Right now I'm in an analysis course and we are on differentiation of multivariable functions. I know that if we have a set of functions f: $\mathbb{R^{n}}$ to $\mathbb{R^{m}}$, the derivative of a function at a point is defined as m x n matrix of partial derivatives. 
However, this matrix is written in terms of the standard basis for $\mathbb{R^{n}}$ and the standard basis for $\mathbb{R^{m}}$. I want to rewrite this matrix in terms of a standard basis for $\mathbb{R^{n}}$ and the standard basis for $\mathbb{R^{n}}$. I.e. I want to find:
, where B is a basis given for $\mathbb{R^{n}}$.
My linear algebra is pretty rusty and I'm not sure even if the matrix would change at all. Any help, ideas would be very much appreciated. Thank you!

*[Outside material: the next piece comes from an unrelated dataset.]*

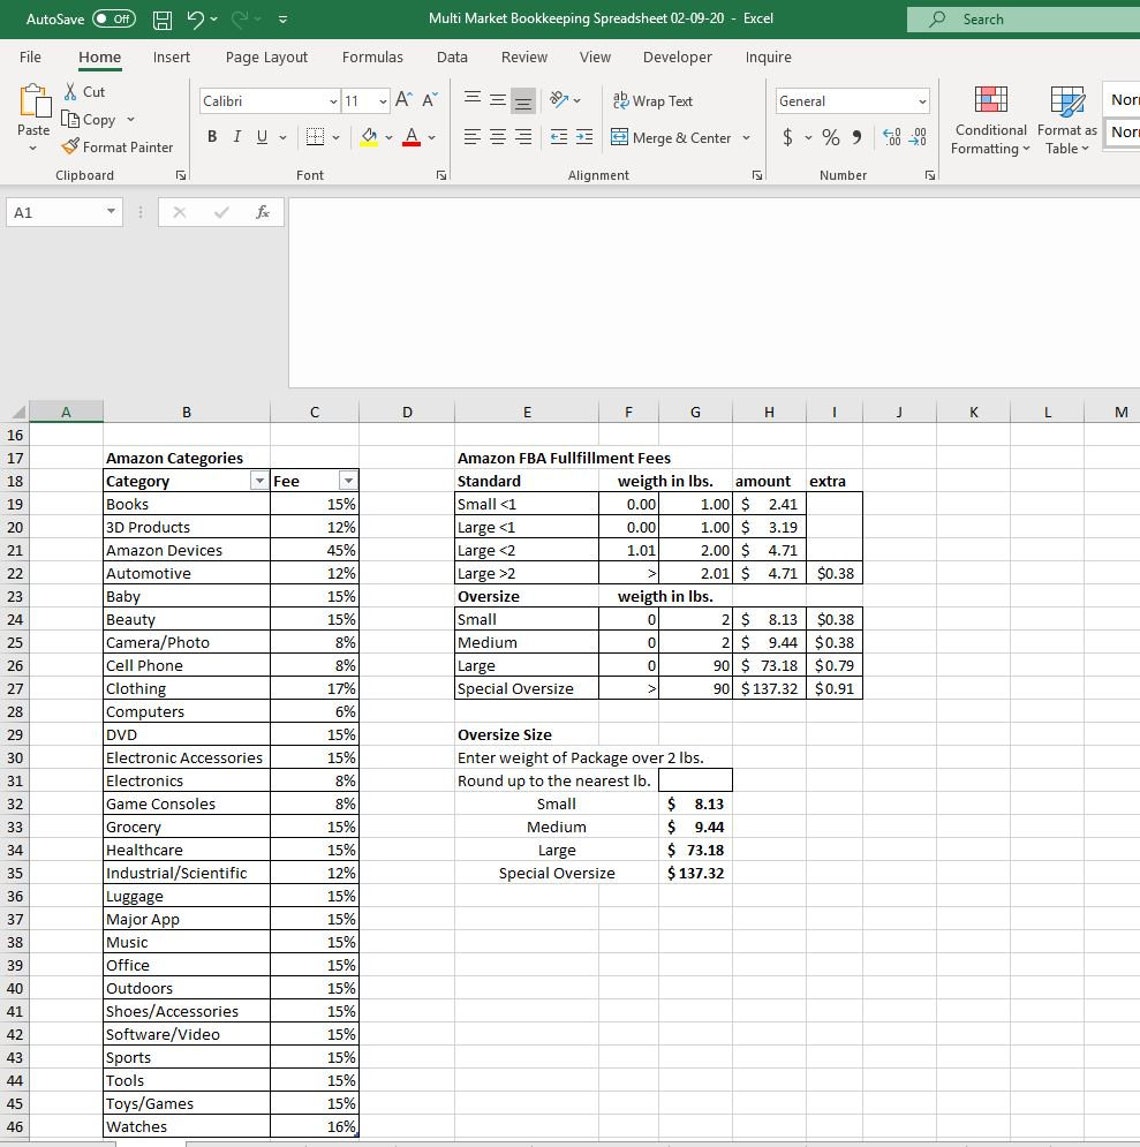The height and width of the screenshot is (1147, 1140).
Task: Open the Category column filter dropdown
Action: pyautogui.click(x=257, y=481)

Let $\varphi \colon \Bbb{R}^n \to \Bbb{R}^n$ be a change of coordinates given by $\varphi(x_1,\dots,x_n) = (y_1,\dots,y_n)$, where each $y_i$ is a function of $x_1,\dots,x_n$. Then you can express your function $f \colon \Bbb{R}^n \to \Bbb{R}^m$ in the $y$-coordinates by composing with $\varphi^{-1}$. That is, the composition $f \circ \varphi^{-1}$. This is because $\varphi^{-1}$ first changes back to the original coordinates, and then applies the map $f$.

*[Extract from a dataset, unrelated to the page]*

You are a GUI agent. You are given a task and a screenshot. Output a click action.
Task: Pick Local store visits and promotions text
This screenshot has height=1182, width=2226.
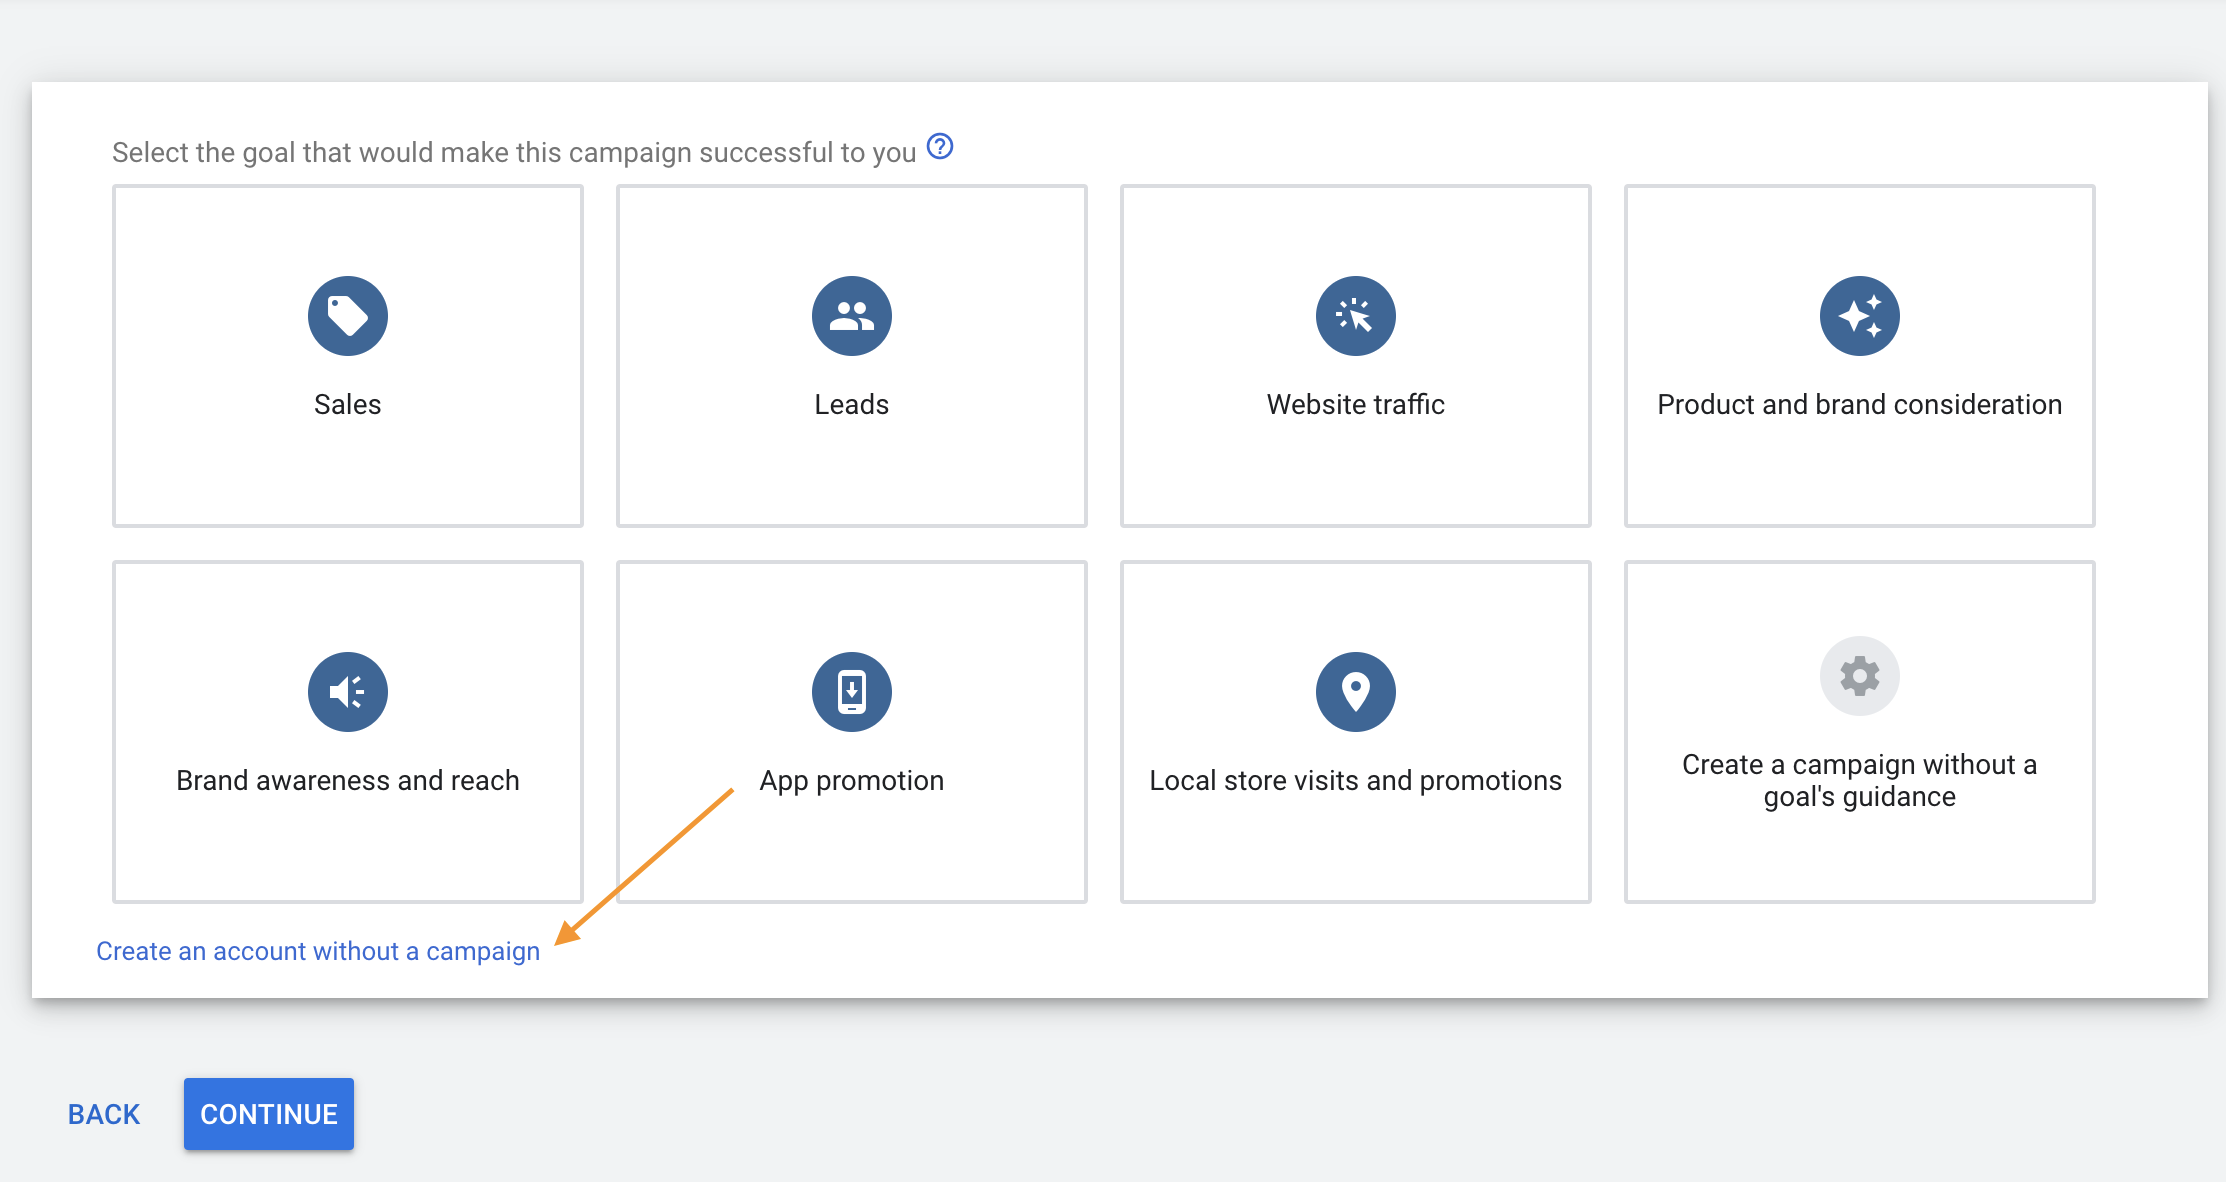point(1355,780)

The chain rule says that the derivative of a composion is the composition of the derivatives. Using the notation you've written above, let's call $a=(x_1,\dots,x_n)$ a point in the original coordinates, and let's call $b = \varphi(a) = (y_1,\dots,y_n)$ the representation of the same point in the new coordinates. Then the chain rule says that $D(f \circ \varphi^{-1})(b) = Df(a) \cdot D\varphi^{-1}(b)$.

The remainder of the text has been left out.